JOHOR BAHARU: A security guard who ran amok and stabbed a bank officer to death and injured another at a bank in Taman Molek here yesterday does not have a criminal record.

The 44-year-old man who was remanded for a week to facilitate investigations into the murder, tested negative for drugs.

Johor police chief Datuk Seri Mohd Mokhtar Mohd Shariff said the suspect who began work at the HSBC branch in January last year, did not have a firearms licence.

“He was assigned for static guard duties at the bank’s building and parking area,” he told reporters after visiting the murdered HSBC bank officer Ho Chin Tau’s 34-year-old widow who is five-months pregnant with the couple’s first child, and family members in Tampoi here yesterday.

The couple had been childless for five years.

In the 3.30pm incident on Friday, Ho, 33, sustained stab wounds in the face and chest while his female colleague, 54, was slashed in the face when a security guard ran amok and attacked them.

On the mental state of the security guard, Mohd Mokhtar said the matter was still under investigation by the police and the hospital authorities.

He said a special team headed by Johor CID chief Datuk Hasnan Hassan was formed to investigate the case, adding that the state police requested Bukit Aman police to lend a helping hand.

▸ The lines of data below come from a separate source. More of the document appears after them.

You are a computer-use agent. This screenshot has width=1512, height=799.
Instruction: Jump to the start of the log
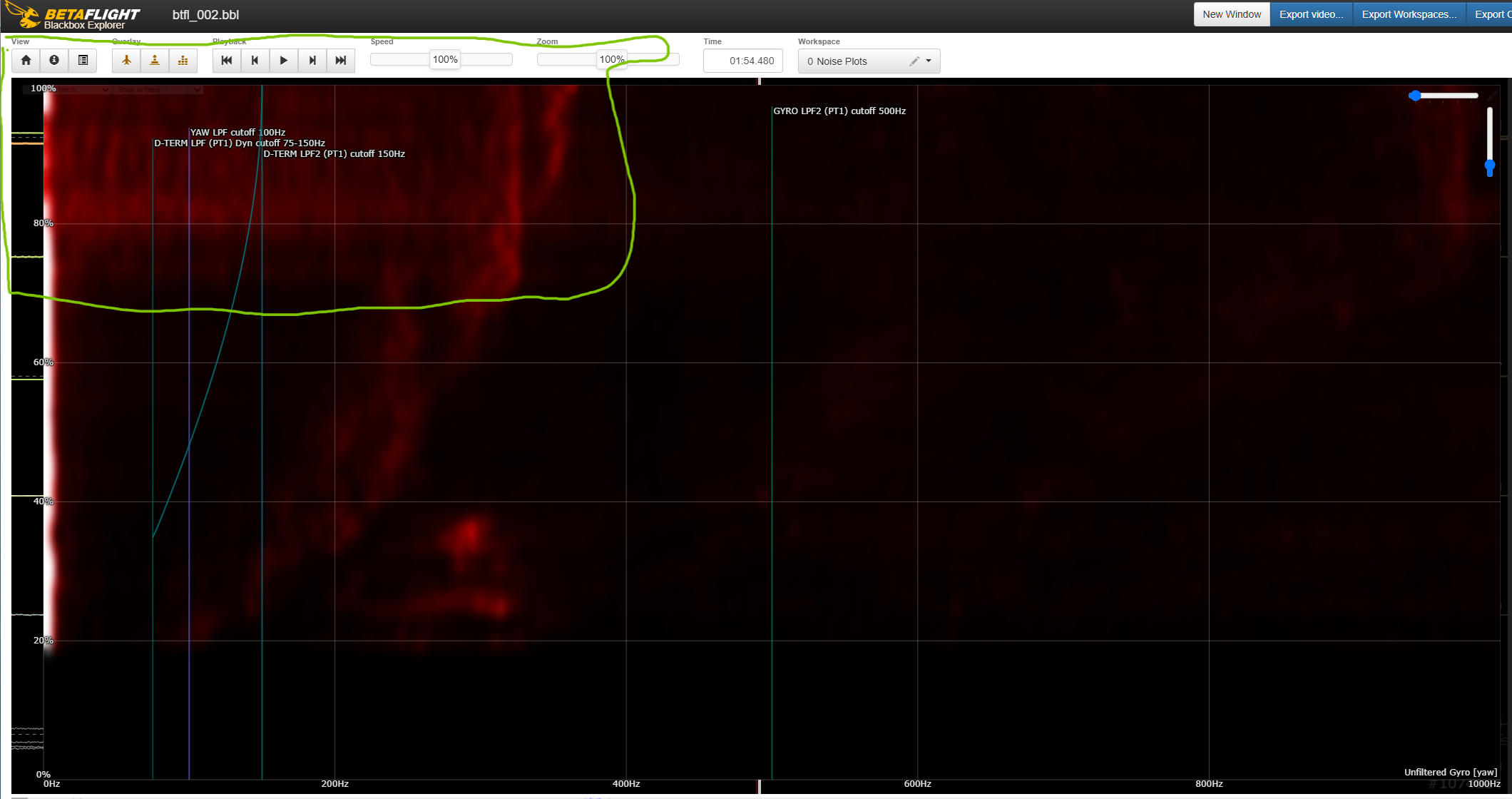[x=227, y=61]
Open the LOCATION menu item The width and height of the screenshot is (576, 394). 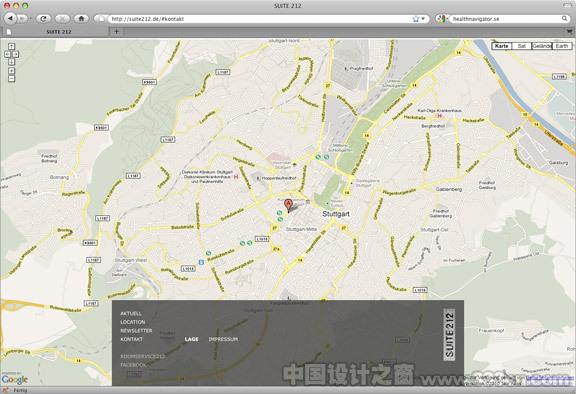coord(133,322)
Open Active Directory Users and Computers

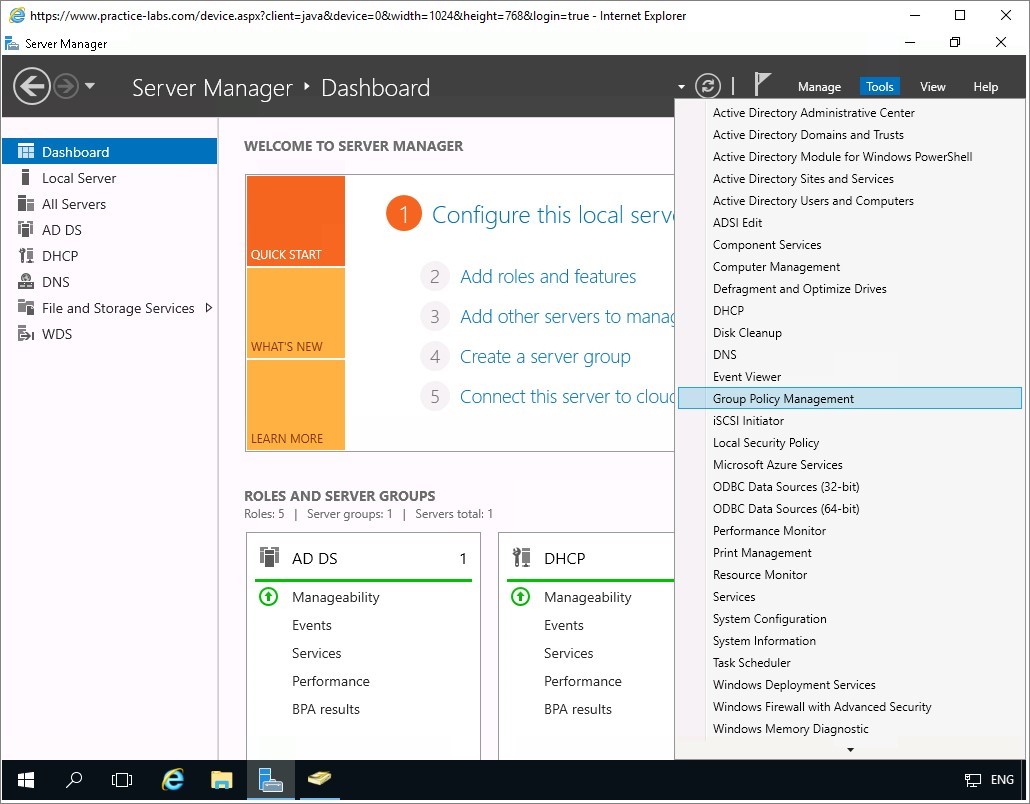point(813,201)
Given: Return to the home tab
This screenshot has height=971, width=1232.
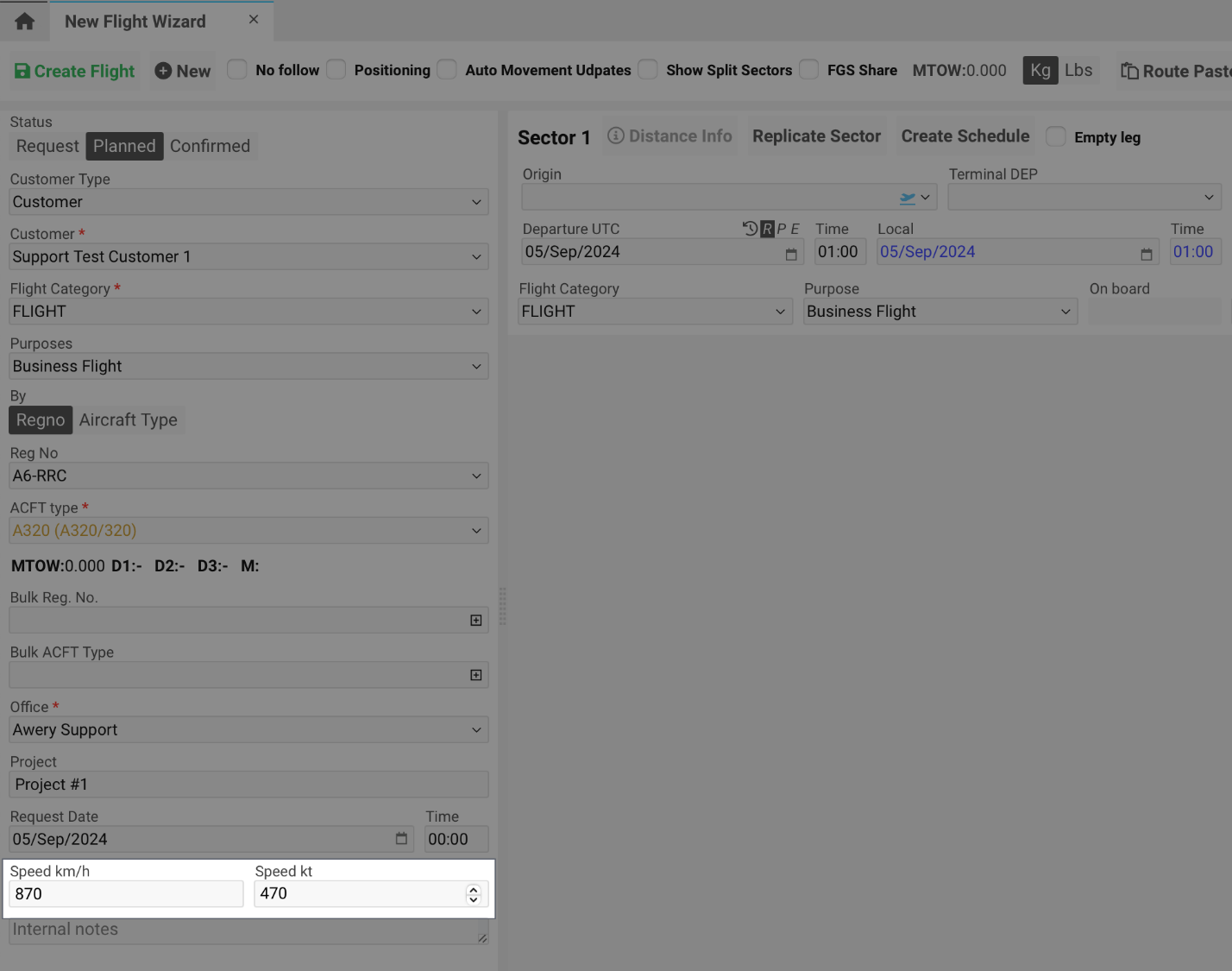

“The probe will involve the bank’s closed-circuit television cameras, the suspect’s home and the security company which employed him, bank manager and its staff,” he added.

In a related development, Mohd Mokhtar said he would hold a meeting with 14 security companies in the state on Monday.

Meanwhile, the murdered victim’s father, Ho Guan Bee, 62, declined to comment except to say that he arrived from Tawau, Sabah yesterday, upon receiving the tragic news.

The suspect’s octogenarian father, when met at his house in Bandar Baru UDA, said his son had been a loner of late and engaged in minimal conversation with other family members, sometimes talking to himself.

“Yesterday, there were no drastic changes in his behaviour before he left for work … but I noticed that of late, he had turned into a loner and sometimes talked to himself.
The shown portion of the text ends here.